• **Supplied text**
※ ※ ※
At the edge of the park, Maeve's party is captured by the ronin Musashi and outlaw Hanaryo, and escorted into Shōgunworld. Lee warns her that Shōgunworld was designed to be more extreme than Westworld. They are taken to a nearby village where Maeve and Hector realize that many of the hosts in Shōgunworld are their doppelgängers fulfilling similar roles to themselves, a shortcut used by Lee in crafting the narratives. The geisha Akane—Maeve's doppelgänger—kills an emissary from a local shōgun when he demands she turn over her dancer Sakura. Maeve convinces Akane to bring Sakura and escape with them into the underground network. That night, the shōgun sends ninjas to attack. When the shōgun's samurai arrive, Hector, Armistice and Musashi stay behind to distract them and are captured, while Maeve and the others flee. Instead of escaping, Maeve decides to rescue Sakura from the shōgun.

They infiltrate the shōgun's camp and find the shōgun host leaking cortical fluid, making him unpredictable and dangerous. The shōgun forces Akane to dance with Sakura that night in exchange for returning her. Before the dance, the shōgun kills Sakura—whom Maeve deduces to be Akane's daughter—and in revenge, Akane kills the shōgun with a concealed dagger. Maeve uses her newfound power to turn the shōgun's daimyōs on each other, and prepares her group as the rest of the shōgun's army rush in.

==Production==
"Akane no Mai" introduces Shōgunworld, another Delos park which had been previously suggested during the first-season finale, with the aim to be set around the Edo period of feudal Japan. The set for the village that Maeve and her group visit in Shōgunworld was physically built next to the Sweetwater set, with several of the buildings sharing the same structure; one could enter one building in the Sweetwater set and exit it onto the Shōgunworld set. This allowed the village to mirror that of Sweetwater, reflecting the theme of narrative reuse within the episode. This further was extended to the costumes and makeup for Akane, Musashi and Hanaryo which were designed either to match or mirror those of Maeve, Hector and Armistice.

===Music===
The episode featured compositions from Ramin Djawadi which include a revamped version of his cover of The Rolling Stones' "Paint It Black" used throughout the first season, and of Wu-Tang Clan's "C.R.E.A.M."
※ ※ ※
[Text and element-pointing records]
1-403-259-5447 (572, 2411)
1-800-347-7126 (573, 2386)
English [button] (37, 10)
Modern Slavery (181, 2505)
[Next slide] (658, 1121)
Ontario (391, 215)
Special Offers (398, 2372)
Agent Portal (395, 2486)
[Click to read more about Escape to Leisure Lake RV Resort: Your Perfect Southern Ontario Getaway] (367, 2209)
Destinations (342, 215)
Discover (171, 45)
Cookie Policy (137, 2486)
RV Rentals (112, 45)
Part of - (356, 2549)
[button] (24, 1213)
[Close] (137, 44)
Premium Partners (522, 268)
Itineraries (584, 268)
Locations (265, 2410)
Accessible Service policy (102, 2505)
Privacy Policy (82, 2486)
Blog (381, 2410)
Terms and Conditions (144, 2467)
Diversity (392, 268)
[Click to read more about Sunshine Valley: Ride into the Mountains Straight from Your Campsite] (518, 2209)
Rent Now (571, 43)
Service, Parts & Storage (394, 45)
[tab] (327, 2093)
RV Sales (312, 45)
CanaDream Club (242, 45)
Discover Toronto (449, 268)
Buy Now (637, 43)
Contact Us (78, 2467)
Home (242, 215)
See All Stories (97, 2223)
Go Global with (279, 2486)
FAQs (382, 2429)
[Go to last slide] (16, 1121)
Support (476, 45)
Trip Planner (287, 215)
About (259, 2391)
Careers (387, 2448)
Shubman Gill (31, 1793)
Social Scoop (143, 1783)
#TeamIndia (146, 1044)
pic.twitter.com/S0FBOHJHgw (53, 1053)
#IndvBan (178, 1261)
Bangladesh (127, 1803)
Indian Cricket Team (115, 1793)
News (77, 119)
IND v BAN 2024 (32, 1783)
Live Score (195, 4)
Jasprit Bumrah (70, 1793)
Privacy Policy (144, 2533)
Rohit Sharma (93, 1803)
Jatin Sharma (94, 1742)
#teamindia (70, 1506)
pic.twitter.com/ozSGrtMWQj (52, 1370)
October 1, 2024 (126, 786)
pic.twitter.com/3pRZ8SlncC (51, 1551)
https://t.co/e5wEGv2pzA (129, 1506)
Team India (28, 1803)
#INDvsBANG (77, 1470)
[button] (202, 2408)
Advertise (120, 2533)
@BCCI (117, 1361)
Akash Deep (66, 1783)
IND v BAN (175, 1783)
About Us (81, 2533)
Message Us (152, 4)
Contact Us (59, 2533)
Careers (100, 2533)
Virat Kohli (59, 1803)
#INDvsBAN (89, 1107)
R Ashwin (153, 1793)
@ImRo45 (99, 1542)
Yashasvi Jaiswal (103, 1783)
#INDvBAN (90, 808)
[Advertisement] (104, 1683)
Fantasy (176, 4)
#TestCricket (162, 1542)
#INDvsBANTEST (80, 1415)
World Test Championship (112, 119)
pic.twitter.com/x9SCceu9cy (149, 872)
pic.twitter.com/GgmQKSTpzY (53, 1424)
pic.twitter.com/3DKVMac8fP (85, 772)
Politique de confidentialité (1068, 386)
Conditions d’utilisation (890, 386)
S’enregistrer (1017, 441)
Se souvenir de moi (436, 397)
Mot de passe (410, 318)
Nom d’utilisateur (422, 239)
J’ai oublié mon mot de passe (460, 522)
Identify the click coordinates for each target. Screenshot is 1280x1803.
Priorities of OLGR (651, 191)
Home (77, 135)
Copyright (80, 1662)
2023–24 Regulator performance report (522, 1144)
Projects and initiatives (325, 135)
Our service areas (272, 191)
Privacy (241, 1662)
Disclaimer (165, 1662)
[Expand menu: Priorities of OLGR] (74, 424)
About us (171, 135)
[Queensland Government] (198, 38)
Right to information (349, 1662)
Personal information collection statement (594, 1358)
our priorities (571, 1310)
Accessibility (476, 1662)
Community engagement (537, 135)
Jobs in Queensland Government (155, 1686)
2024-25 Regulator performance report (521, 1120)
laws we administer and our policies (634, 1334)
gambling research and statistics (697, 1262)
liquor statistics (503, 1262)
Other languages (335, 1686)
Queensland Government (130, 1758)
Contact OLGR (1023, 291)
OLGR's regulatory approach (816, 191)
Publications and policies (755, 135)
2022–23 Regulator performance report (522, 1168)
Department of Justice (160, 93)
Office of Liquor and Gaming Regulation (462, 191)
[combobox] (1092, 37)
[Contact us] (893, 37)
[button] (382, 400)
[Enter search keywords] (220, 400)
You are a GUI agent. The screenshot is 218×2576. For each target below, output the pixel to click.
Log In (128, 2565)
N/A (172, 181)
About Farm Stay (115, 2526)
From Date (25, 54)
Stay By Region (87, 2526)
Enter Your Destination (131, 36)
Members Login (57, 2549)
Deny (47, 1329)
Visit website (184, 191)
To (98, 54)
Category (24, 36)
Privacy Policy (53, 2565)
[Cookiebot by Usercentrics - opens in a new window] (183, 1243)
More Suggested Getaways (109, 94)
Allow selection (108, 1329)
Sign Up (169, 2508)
※ ※ ※
• **The tasks**
1. Answer these questions using the "Akane no Mai" text.
(a) Which host is Maeve's doppelgänger?
(b) Next to which set was the Shōgunworld village set physically built?
(c) Which Rolling Stones song did Ramin Djawadi revamp for the episode?
2. Render this sentence from the "Akane no Mai" text in Spanish: "Lee warns her that Shōgunworld was designed to be more extreme than Westworld."
3. Continue the "Akane no Mai" text past its last sentence.

• **Solved tasks**
1.
(a) The geisha Akane.
(b) The Sweetwater set.
(c) "Paint It Black."

2. Lee le advierte que Shōgunworld fue diseñado para ser más extremo que Westworld.

3.
==Reception==
===Ratings===
"Akane no Mai" was watched by 1.55 million viewers on its initial viewing, and received a 0.6 18–49 rating, holding steady with the previous week.

===Critical reception===
"Akane no Mai" received positive reviews from critics. At Rotten Tomatoes, the episode has a 90% approval rating with an average score of 8.29/10, from 40 reviews, The site's critical consensus reads: "'Akane No Mai' finally delivers a picture perfect Shōgunworld, complete with familiarly intriguing new characters, meticulously intricate world design and a buffet of violent delights."

Giving it 5/5 stars, Vulture called it the "best episode yet of the entire series" because it embraced a "clear dramatic tack" and told a "contained, straightforward story." Forbes called the episode's depiction of the recycled stories and characters in Shōgunworld a "depressingly realistic dystopia". "Akane no Mai" resulted in a tepid review from The Washington Post', although the review still called the episode's thematic explorations an "absolute delight".

The New York Times praised Maeve's character development in recognizing a brave doppelgänger in the character Akane, and finally noted that Dolores had been turned into a "horror figure". It suggested that her forcing Teddy to have his personality overwritten proved that "forcing someone into a new story can be an awful form of violence." The review also noted that Dolores was unable to entirely sever her connection to Teddy or her father, the former given a partial reset instead of a "full reset".